[REQUIRED ACTION]:
Retype the data below verbatim; pictures do not belong in the copy.

[TASK INPUTS]:
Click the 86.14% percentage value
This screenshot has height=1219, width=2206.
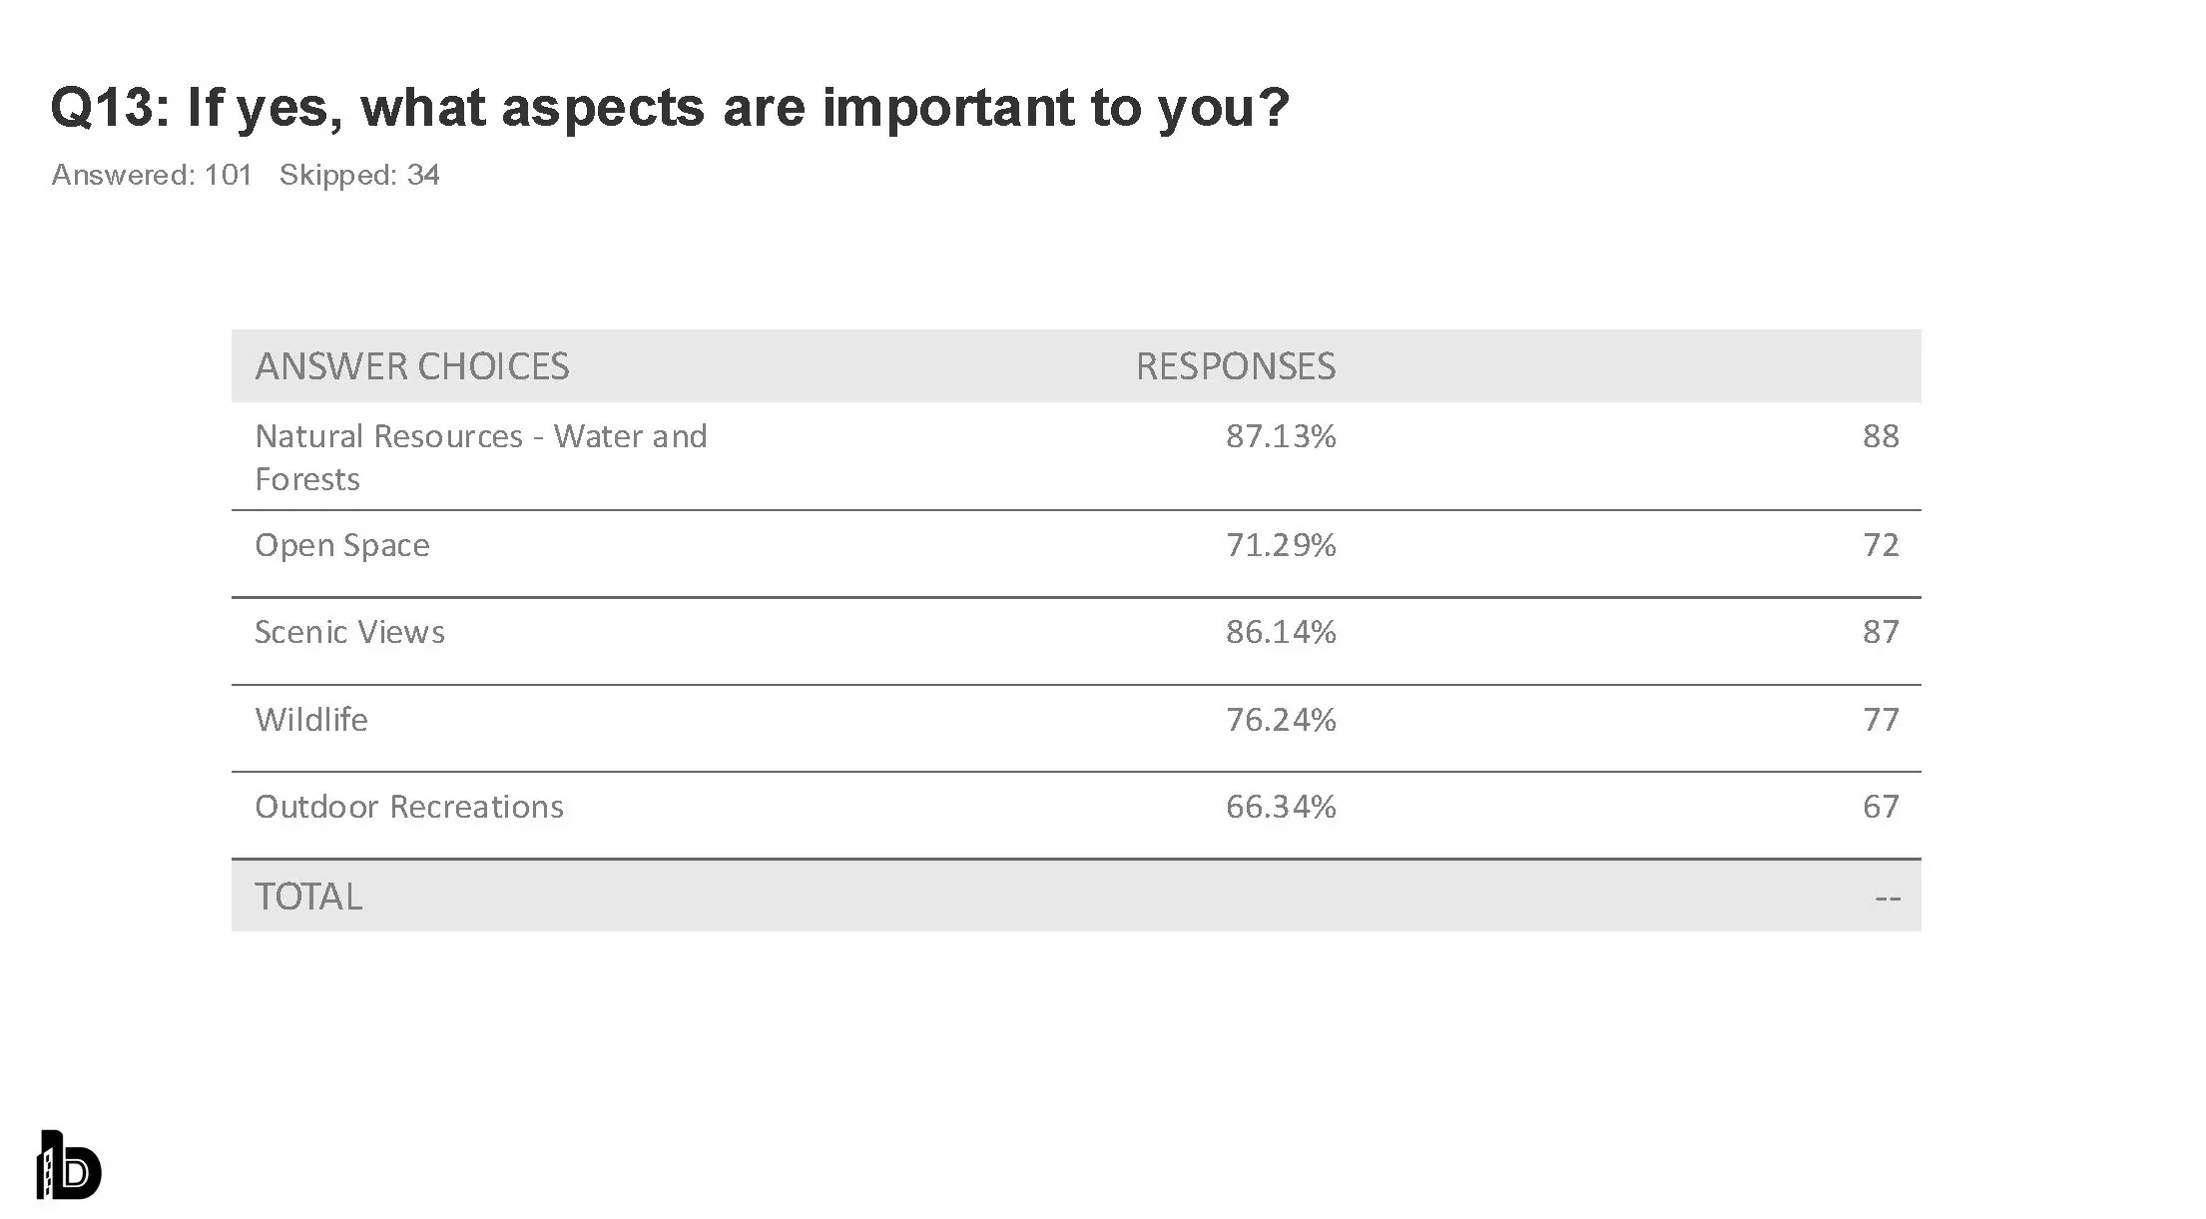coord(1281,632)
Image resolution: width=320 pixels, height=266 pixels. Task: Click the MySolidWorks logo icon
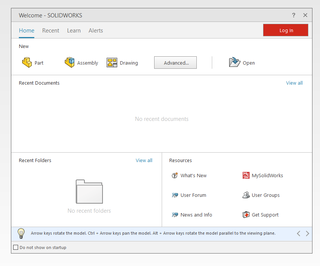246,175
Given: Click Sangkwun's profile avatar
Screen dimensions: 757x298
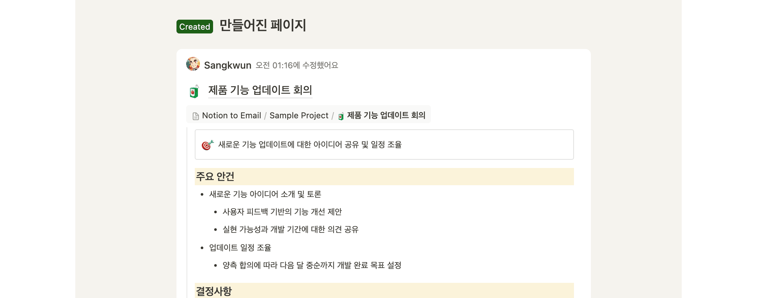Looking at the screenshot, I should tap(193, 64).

[EXPECTED OUTPUT]:
Click the 86.14% percentage value
This screenshot has height=1219, width=2206.
coord(1281,632)
Image resolution: width=320 pixels, height=266 pixels. Task: Click the MySolidWorks logo icon
246,175
Given: Click Sangkwun's profile avatar
Screen dimensions: 757x298
Looking at the screenshot, I should tap(193, 64).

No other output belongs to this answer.